— Problem to work on —
Identify all lines of the data containing the string "checkbox" and copy them.

— Entries supplied —
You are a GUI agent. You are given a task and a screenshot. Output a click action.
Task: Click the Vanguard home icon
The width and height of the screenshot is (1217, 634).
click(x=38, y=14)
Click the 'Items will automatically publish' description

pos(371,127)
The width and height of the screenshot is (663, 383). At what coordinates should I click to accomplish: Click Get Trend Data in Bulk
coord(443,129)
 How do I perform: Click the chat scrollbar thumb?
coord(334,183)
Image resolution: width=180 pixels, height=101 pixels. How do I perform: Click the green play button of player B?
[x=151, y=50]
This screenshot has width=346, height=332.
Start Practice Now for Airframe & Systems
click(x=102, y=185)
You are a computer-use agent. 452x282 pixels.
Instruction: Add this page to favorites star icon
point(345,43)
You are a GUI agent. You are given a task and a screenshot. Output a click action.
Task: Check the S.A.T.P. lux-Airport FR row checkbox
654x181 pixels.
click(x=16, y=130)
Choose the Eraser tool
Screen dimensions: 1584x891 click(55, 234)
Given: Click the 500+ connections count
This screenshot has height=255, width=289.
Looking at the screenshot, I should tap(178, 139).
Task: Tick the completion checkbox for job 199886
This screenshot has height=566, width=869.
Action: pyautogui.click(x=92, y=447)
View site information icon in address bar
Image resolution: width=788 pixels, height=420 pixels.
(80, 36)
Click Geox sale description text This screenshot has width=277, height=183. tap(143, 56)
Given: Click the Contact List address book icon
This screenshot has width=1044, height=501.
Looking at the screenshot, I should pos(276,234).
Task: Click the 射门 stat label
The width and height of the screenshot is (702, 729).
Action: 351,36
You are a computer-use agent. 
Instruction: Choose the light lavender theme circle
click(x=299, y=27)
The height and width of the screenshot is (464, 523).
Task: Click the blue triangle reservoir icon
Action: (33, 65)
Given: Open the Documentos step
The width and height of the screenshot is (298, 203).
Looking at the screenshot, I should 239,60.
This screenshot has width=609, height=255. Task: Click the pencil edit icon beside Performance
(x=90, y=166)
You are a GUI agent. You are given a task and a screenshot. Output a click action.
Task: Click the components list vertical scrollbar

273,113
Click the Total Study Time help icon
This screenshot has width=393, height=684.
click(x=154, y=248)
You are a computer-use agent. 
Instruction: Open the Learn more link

— Worked solution —
Task: Check the S.A.T.P. lux-Airport FR row checkbox
Task: Tick the completion checkbox for job 199886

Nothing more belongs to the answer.